* EXERCISE AIM
Translate this sentence from the email thread on MediaWiki security holes below into Spanish: "MediaWiki's current stable version is 1.15.1, which has been out for 2 months now."

* SUPPLIED PASSAGE
▬▬▬▬▬▬▬▬▬▬

I was sort of surprised to learn today that Mediawiki software has had 37 security holes identified:
http://akahele.org/2009/09/false-sense-of-security/
Are most of these patched now, or are they still open? If still open, is the Foundation making site & user security more of a priority in 2010?
On Tue, Sep 15, 2009 at 10:38 AM, Gregory Kohs thekohser@gmail.com wrote:
I was sort of surprised to learn today that Mediawiki software has had 37 security holes identified:
http://akahele.org/2009/09/false-sense-of-security/
Are most of these patched now, or are they still open? If still open, is the Foundation making site & user security more of a priority in 2010?
From the report:
"Multiple cross-site scripting (XSS) vulnerabilities in the web-based installer (config/index.php) in MediaWiki 1.6 before 1.6.12, 1.12 before 1.12.4, and 1.13 before 1.13.4, when the installer is in active use, allow remote attackers to inject arbitrary web script or HTML via unspecified vectors."
MediaWiki's current stable version is 1.15.1, which has been out for 2 months now. En.wikipedia.org is running on 1.16alpha.
There being security holes in software is a given. Them being there negligently is an issue. But them being there is not. Holes in software which is years old is not news - the newer versions have been patched, appropriately and responsibly.
Are there issues with current MW? Sure. 26 open issues a la the raw report above? No. That's an accumulation of issues in older versions, which are either all or nearly all patched now.
MediaWiki is not felt by the wider open source or security communities to be a particularly bad (or super strong) open source product. The programming team is, however, very responsive to security issues... as one has to be if one is running a top-10 internet site, because anyone who can hack it will just for the cred.

▬▬▬▬▬▬▬▬▬▬

* DATA FOR ANALYSIS
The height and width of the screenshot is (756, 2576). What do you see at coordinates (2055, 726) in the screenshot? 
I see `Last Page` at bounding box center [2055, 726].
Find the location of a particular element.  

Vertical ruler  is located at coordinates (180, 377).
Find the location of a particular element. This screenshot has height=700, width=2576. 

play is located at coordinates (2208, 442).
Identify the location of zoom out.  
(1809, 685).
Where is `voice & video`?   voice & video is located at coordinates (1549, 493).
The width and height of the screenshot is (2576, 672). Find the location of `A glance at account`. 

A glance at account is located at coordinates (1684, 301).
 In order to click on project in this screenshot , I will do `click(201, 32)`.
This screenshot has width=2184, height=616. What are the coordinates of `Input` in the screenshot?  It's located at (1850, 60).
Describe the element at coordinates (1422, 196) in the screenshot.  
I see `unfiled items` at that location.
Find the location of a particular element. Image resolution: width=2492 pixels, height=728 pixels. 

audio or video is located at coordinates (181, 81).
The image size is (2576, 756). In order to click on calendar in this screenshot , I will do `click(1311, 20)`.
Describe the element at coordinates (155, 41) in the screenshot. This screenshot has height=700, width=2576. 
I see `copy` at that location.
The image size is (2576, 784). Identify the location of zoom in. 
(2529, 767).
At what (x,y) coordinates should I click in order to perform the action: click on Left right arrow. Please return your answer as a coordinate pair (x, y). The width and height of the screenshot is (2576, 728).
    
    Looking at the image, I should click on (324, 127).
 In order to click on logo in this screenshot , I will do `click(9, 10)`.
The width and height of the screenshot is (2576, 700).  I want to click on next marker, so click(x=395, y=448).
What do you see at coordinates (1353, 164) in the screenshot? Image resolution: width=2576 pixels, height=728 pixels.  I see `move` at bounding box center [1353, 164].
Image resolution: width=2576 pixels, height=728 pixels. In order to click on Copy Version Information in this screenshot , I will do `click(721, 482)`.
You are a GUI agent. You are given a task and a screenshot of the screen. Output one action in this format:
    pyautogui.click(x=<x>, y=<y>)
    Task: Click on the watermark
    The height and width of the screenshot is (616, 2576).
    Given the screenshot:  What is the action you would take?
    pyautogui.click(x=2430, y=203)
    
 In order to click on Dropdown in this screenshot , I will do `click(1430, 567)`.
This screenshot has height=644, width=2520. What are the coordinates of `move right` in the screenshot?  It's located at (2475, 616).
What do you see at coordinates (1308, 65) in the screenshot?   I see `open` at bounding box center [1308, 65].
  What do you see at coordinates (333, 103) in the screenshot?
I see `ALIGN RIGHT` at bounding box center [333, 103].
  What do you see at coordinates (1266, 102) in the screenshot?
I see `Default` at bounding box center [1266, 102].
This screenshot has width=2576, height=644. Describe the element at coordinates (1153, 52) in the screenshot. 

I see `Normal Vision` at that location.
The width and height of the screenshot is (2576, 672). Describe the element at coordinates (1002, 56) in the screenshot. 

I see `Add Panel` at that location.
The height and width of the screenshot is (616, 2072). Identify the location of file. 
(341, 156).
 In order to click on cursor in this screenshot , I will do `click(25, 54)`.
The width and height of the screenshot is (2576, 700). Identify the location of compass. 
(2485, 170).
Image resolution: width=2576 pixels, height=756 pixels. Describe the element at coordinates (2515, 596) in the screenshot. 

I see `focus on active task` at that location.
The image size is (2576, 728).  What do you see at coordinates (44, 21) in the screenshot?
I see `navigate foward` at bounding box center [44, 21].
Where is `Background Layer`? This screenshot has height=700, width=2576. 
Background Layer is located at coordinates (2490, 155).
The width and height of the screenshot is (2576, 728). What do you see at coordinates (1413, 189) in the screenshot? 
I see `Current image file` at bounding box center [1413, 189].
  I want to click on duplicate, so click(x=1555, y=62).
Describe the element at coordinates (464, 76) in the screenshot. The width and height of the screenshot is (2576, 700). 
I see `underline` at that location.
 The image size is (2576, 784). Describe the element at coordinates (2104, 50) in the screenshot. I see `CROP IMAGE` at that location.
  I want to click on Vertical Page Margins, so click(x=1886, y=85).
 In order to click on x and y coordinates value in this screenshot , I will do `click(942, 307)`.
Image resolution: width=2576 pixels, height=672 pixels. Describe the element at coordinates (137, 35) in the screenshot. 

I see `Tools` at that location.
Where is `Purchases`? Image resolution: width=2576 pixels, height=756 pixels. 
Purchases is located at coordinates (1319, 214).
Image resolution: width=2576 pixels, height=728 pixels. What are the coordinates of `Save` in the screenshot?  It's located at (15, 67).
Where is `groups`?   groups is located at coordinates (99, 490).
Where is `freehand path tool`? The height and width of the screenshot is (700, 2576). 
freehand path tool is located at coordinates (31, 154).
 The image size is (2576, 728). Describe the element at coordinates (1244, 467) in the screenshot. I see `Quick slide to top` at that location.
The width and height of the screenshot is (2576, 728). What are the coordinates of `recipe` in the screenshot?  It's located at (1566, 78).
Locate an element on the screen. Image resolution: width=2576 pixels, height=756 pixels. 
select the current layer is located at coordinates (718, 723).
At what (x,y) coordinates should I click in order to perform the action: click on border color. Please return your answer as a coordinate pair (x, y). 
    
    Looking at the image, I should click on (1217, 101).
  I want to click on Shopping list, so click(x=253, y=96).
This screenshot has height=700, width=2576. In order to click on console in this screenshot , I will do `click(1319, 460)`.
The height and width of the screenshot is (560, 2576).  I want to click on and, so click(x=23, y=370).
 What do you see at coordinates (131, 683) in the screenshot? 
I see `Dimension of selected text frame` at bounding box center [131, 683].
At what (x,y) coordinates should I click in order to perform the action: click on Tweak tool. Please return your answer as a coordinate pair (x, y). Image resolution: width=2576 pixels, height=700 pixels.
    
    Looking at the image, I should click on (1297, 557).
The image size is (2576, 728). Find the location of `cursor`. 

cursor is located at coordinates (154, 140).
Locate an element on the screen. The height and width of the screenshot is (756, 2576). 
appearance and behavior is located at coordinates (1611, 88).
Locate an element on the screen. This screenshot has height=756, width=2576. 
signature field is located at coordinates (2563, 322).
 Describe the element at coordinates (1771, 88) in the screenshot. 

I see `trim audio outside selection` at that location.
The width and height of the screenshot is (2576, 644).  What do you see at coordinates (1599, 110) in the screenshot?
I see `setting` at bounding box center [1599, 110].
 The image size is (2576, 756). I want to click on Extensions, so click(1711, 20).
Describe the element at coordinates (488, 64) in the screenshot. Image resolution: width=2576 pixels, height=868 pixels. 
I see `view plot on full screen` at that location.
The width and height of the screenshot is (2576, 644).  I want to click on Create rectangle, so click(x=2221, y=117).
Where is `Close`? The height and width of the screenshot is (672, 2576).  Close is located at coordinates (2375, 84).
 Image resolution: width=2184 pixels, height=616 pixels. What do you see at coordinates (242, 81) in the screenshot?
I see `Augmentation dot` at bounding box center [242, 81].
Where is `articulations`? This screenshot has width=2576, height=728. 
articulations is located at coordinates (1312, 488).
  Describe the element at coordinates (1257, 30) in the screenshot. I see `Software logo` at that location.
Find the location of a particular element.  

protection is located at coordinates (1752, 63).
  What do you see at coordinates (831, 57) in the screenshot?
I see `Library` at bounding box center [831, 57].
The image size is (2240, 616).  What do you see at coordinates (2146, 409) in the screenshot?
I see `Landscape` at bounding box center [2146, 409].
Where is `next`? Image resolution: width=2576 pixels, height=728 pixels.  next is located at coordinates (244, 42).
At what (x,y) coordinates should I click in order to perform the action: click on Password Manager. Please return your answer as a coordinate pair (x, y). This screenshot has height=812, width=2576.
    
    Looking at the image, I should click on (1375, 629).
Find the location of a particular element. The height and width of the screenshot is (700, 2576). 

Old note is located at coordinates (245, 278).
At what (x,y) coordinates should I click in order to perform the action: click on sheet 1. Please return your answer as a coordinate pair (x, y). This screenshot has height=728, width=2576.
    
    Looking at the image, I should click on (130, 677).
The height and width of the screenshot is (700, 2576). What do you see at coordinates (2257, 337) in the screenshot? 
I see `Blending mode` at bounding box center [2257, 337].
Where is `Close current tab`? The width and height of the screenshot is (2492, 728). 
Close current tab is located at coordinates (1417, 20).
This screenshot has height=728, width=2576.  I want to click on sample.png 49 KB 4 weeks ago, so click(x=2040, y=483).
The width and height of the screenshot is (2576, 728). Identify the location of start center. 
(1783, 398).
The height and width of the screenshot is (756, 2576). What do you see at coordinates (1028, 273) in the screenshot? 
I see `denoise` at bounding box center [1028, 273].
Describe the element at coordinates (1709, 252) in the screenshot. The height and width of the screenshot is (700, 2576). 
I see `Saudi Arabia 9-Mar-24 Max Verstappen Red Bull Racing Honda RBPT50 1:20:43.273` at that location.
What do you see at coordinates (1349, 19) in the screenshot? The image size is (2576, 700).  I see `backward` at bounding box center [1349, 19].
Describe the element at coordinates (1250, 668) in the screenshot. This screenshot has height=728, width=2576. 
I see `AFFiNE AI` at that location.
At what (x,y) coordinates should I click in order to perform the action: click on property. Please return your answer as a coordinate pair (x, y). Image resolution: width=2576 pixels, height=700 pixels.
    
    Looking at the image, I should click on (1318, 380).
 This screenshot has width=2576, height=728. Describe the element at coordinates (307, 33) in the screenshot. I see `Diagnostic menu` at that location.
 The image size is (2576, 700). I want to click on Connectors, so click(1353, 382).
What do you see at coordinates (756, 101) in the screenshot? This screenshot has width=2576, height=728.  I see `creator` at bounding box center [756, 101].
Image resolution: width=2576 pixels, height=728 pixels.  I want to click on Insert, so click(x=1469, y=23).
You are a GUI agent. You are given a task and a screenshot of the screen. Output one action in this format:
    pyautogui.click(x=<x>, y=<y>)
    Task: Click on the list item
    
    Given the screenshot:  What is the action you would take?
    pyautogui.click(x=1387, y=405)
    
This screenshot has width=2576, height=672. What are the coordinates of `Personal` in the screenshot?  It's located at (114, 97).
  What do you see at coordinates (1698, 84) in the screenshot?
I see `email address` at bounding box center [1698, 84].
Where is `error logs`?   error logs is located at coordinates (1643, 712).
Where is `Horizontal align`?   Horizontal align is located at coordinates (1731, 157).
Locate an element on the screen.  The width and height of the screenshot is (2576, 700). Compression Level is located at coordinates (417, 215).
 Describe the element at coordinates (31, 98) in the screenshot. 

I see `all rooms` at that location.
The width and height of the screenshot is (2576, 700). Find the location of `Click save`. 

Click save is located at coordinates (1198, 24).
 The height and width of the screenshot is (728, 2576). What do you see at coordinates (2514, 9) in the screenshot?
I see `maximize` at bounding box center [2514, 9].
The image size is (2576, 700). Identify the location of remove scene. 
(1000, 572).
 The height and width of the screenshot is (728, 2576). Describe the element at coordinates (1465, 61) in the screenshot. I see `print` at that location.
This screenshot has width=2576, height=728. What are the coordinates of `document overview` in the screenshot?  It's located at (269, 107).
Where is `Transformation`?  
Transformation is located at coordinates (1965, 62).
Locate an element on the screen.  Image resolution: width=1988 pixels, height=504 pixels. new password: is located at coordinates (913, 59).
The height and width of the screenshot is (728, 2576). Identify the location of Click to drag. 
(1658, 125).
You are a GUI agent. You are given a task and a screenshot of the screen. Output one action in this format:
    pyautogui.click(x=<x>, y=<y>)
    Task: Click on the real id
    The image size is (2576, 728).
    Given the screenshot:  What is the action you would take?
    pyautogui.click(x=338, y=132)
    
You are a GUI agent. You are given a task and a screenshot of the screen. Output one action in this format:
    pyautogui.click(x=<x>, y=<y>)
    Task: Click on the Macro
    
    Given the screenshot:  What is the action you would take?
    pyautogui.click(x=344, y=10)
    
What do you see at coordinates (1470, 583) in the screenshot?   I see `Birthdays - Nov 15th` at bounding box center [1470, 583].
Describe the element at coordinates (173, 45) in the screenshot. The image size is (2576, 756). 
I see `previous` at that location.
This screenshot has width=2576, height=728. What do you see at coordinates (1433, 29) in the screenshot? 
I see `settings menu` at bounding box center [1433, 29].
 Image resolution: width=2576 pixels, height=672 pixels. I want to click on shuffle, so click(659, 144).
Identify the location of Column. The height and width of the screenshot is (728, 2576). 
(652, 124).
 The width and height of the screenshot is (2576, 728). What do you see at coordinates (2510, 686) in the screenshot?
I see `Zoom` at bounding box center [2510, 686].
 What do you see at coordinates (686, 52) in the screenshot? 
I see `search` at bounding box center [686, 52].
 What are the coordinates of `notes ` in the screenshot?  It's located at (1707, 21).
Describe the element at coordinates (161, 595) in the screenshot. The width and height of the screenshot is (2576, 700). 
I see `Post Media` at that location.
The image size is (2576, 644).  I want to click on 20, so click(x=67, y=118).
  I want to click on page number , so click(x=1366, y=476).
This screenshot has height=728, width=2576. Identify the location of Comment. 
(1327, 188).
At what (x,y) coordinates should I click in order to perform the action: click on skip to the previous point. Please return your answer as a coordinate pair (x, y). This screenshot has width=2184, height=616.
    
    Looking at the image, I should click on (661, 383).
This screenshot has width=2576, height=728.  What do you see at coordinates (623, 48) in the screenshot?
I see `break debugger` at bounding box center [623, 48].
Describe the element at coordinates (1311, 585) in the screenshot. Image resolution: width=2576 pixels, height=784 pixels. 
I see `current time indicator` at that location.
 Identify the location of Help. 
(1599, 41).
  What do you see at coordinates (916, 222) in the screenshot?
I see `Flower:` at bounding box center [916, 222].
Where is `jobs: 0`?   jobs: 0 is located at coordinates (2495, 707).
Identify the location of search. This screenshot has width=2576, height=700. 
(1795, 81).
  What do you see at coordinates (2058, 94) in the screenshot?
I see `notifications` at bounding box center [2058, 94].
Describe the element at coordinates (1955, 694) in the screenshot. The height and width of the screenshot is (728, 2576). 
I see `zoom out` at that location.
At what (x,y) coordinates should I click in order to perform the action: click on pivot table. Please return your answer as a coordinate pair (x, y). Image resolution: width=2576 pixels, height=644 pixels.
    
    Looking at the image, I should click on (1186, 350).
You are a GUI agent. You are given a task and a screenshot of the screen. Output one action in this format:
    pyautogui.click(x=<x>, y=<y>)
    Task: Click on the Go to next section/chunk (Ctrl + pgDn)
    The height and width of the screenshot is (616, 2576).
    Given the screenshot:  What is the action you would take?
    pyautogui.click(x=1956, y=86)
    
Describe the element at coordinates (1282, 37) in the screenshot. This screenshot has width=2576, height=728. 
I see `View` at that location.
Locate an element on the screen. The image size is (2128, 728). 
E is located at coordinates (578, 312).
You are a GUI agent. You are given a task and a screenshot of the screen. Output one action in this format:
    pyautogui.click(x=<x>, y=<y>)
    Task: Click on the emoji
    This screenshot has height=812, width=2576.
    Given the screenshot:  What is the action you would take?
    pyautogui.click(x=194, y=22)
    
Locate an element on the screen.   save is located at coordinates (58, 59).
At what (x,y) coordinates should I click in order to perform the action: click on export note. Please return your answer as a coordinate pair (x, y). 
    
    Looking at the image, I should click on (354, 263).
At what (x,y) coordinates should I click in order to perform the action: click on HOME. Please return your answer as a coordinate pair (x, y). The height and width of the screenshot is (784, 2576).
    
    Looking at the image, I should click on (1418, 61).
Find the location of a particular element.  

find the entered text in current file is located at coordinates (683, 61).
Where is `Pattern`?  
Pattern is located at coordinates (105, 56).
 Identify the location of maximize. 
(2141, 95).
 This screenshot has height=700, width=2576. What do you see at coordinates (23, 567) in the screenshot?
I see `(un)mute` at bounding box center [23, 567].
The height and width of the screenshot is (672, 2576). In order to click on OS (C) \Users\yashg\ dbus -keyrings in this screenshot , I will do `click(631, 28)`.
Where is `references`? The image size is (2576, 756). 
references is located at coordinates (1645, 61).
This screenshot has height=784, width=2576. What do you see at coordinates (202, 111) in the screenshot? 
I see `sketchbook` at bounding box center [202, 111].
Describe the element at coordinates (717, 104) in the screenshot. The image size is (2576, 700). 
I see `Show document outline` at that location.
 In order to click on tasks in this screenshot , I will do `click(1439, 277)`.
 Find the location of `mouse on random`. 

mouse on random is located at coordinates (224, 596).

▬▬▬▬▬▬▬▬▬▬

* RESPONSE TO THE EXERCISE
La versión estable actual de MediaWiki es la 1.15.1, que lleva ya 2 meses disponible.